Do you prefer cookies or bars? I stand with bars. Simply put, they are easy to bake — just spread the batter in one pan at once. I also prefer the texture of a bar, with its crunchy top and crisp edges that give way to gooey center that melts in the mouth. And lastly, I think bars store better. I know, I know, who am I kidding. It’s not like these sweets don’t get gobbled up before you can say brown butter, right?

It’s true, though. I find that bars freeze exceptionally well, and don’t dry out, unlike cookies — or at least the cookies I make.

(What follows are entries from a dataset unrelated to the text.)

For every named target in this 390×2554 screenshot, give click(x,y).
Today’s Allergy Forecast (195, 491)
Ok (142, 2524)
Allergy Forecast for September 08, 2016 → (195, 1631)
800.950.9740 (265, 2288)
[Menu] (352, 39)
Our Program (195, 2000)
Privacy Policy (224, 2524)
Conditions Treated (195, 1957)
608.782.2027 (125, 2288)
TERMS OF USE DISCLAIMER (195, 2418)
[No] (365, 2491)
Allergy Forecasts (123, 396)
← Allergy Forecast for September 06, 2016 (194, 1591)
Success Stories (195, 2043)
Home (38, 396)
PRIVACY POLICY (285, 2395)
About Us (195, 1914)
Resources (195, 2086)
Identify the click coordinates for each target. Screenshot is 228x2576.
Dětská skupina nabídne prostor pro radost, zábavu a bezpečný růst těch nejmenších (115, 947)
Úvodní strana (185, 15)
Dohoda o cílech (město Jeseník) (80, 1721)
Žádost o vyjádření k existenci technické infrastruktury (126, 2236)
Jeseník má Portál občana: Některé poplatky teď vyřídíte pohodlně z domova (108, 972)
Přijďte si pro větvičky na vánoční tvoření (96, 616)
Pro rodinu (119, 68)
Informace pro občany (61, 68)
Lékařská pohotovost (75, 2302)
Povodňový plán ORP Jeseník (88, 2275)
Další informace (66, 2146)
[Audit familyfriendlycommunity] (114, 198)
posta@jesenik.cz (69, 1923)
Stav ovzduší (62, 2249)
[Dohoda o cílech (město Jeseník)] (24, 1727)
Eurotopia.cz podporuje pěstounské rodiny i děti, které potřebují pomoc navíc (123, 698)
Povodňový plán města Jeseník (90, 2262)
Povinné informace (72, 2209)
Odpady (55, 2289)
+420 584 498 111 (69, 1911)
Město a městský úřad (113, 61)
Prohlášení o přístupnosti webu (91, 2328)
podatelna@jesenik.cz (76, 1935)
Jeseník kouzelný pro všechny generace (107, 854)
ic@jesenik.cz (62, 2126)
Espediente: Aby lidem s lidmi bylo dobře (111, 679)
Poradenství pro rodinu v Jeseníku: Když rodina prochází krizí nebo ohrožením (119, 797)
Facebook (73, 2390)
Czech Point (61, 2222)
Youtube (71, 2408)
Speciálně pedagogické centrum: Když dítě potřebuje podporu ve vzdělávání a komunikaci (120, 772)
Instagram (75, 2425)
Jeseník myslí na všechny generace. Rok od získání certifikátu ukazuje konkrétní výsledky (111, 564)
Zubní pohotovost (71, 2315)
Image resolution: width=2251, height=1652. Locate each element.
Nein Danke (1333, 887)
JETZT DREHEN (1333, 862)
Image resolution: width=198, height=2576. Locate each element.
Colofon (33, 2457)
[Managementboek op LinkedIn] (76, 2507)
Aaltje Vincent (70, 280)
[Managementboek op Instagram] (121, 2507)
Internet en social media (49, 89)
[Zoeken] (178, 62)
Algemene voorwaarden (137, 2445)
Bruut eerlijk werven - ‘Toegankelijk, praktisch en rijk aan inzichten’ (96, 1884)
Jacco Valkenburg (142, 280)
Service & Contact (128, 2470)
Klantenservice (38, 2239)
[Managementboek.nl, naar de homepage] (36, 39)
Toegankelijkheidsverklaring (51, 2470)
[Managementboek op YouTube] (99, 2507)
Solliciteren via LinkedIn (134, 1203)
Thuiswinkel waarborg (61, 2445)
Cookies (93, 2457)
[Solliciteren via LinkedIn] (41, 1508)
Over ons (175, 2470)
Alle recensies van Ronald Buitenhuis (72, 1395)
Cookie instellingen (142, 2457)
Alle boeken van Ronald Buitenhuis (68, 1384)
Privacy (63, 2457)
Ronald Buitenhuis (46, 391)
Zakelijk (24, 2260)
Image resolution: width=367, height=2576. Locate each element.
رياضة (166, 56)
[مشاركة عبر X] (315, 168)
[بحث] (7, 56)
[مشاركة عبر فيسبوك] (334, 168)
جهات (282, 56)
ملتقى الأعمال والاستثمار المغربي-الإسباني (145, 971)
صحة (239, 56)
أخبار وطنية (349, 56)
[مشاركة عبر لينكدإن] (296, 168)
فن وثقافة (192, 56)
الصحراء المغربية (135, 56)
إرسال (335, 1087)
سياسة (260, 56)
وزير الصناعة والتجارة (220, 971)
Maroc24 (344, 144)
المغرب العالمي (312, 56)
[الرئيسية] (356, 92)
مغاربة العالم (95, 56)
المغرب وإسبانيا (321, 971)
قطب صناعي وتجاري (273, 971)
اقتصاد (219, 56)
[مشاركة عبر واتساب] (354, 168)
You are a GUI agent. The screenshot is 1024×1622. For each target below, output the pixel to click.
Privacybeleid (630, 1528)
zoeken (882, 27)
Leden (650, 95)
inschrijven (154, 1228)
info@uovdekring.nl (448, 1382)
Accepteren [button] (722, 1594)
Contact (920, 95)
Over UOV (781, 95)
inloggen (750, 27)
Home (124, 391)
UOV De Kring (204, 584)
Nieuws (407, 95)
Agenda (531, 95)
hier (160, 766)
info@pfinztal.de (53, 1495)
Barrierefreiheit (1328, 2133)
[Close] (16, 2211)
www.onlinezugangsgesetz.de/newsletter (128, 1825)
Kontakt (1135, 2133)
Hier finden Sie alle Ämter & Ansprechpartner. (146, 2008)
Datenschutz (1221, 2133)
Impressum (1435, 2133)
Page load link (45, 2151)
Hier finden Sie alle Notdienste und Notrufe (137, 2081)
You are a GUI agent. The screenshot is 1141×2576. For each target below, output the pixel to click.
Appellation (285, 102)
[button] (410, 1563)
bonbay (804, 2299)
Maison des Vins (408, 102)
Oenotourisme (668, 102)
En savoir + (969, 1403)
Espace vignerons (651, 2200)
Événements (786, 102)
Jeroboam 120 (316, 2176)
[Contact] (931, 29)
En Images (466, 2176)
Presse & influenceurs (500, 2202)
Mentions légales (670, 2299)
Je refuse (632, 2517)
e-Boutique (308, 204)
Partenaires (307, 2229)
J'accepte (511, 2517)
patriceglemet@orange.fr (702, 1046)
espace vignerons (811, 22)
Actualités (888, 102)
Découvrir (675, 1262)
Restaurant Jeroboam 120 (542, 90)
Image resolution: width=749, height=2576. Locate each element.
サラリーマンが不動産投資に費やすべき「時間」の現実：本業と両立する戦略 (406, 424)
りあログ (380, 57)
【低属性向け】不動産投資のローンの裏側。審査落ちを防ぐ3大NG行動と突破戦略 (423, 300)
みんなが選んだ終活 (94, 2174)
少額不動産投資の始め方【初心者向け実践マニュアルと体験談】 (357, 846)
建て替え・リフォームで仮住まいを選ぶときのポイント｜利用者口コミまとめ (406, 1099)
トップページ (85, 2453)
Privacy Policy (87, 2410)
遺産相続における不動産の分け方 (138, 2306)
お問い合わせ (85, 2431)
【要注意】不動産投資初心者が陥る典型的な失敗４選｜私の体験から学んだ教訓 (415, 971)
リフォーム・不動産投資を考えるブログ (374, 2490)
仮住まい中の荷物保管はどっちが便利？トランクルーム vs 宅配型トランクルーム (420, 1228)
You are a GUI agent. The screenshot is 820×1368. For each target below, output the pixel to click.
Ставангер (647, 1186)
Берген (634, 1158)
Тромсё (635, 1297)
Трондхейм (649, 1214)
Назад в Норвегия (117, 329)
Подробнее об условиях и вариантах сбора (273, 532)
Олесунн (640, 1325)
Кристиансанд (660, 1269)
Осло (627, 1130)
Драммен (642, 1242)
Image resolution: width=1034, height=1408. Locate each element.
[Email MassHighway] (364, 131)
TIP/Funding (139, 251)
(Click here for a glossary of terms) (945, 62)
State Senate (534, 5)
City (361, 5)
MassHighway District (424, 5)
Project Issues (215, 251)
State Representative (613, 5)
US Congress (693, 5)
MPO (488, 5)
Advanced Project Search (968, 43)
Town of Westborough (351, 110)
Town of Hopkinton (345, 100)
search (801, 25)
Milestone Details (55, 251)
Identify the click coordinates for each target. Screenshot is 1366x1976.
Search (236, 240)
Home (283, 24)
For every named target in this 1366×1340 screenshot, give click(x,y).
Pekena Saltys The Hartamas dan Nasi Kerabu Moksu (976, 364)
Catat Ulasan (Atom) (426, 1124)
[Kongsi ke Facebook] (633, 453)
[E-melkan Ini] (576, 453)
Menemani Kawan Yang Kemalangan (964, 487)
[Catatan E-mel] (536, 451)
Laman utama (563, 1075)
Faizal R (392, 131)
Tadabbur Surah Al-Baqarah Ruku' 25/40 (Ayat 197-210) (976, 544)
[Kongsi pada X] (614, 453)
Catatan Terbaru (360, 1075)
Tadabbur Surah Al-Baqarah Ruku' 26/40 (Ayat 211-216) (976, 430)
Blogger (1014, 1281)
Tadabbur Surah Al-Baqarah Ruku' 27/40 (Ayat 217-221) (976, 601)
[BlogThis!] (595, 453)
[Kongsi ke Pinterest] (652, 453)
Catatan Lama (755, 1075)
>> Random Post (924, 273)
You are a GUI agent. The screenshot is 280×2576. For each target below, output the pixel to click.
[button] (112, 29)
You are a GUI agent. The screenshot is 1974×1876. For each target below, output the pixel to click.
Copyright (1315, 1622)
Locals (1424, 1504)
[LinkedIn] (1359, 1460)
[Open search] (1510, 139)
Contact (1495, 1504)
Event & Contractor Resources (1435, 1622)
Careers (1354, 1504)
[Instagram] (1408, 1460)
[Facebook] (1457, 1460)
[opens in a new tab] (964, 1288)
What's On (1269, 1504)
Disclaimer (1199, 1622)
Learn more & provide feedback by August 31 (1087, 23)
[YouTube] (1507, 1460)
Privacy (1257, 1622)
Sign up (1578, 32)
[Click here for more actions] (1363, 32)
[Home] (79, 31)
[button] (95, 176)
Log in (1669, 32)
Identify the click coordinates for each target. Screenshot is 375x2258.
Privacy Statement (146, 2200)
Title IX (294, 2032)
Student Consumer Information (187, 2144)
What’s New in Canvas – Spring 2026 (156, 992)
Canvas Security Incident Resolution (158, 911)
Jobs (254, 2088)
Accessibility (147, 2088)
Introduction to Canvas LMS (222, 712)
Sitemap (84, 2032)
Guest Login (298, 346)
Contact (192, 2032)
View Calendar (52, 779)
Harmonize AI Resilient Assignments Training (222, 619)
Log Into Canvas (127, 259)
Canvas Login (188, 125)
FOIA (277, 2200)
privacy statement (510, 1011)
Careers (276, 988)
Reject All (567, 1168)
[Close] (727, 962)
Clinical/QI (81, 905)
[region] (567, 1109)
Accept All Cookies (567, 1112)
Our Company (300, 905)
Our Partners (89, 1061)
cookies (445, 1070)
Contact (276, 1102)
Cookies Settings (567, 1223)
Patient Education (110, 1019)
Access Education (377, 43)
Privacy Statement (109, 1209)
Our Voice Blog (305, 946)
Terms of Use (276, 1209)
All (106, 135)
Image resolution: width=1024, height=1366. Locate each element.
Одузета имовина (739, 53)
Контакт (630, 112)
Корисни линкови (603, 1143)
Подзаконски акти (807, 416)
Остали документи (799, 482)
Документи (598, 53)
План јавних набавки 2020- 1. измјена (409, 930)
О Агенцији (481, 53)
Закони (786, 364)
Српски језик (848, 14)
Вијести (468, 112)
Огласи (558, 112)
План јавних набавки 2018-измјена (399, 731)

And speaking of brown butter: Whether it’s a cookie or a bar you’re baking, brown butter is that extra ingredient that tips a sweet from good to decadent. Brown butter adds a golden, nutty, butterscotchy color and flavor. The method to brown butter is simple. Melt the butter and continue to cook it until it takes on a deep golden, light brown color with a toasty aroma. The key is to keep an eye on the butter, since it can go from light brown to dark brown to burnt very quickly. It’s not the time to step away from the stove and water your plants.

These blondies include toffee, which makes for a sweet and very butterscotchy bar. Finely chopped bittersweet chocolate helps to balance out the sweetness of the batter.

Brown Butter Toffee Bars

Active Time: 15 minutes

Total Time: 45 minutes

Yield: Makes about 25 (1 1/2-inch) bars

1 cup unsalted butter, melted and browned, cooled

1 3/4 cups all-purpose flour

1 teaspoon baking soda

1/2 teaspoon salt

1 cup (packed) dark brown sugar

1/2 cup granulated sugar

1 large egg plus 1 egg yolk

1 teaspoon vanilla extract

1 cup chopped toffee bars, about 5 ounces

1/2 cup finely chopped bittersweet chocolate, about 2 ounces

Sea salt for sprinkling, optional

Melt the butter in a medium heavy-bodied saucepan over medium heat, whisking frequently. Continue to heat the melted butter until it begins to foam and then subsides, 4 to 5 minutes. Continue to cook until the butter has a deep amber color with a nutty, toasted aroma. Keep a careful eye on the butter, since it can quickly go from brown to burnt. When the butter has browned, remove the pan from the heat and pour the butter into a heat-resistant bowl to stop the cooking process. Cool completely. (At this point, you can use the butter as-is, or strain the butter through a cheesecloth or fine-mesh strainer to remove the brown bits. For this recipe, keep the brown bits for extra flavor.)

Heat the oven to 350 degrees. Butter an 8-by-8-inch baking pan and line with parchment.

Combine the flour, baking soda and salt in a small bowl.

Whisk the sugars, egg and yolk in a large bowl until light, about 3 minutes. Whisk in the cooled butter and vanilla until smooth. Add the flour mixture and stir to combine. Stir in the toffee and chocolate.

Spread the batter in the prepared pan. Sprinkle with sea salt, if using. Transfer to the oven and bake until golden and a toothpick inserted comes clean, about 30 minutes. Cool completely on a rack. Cut into squares.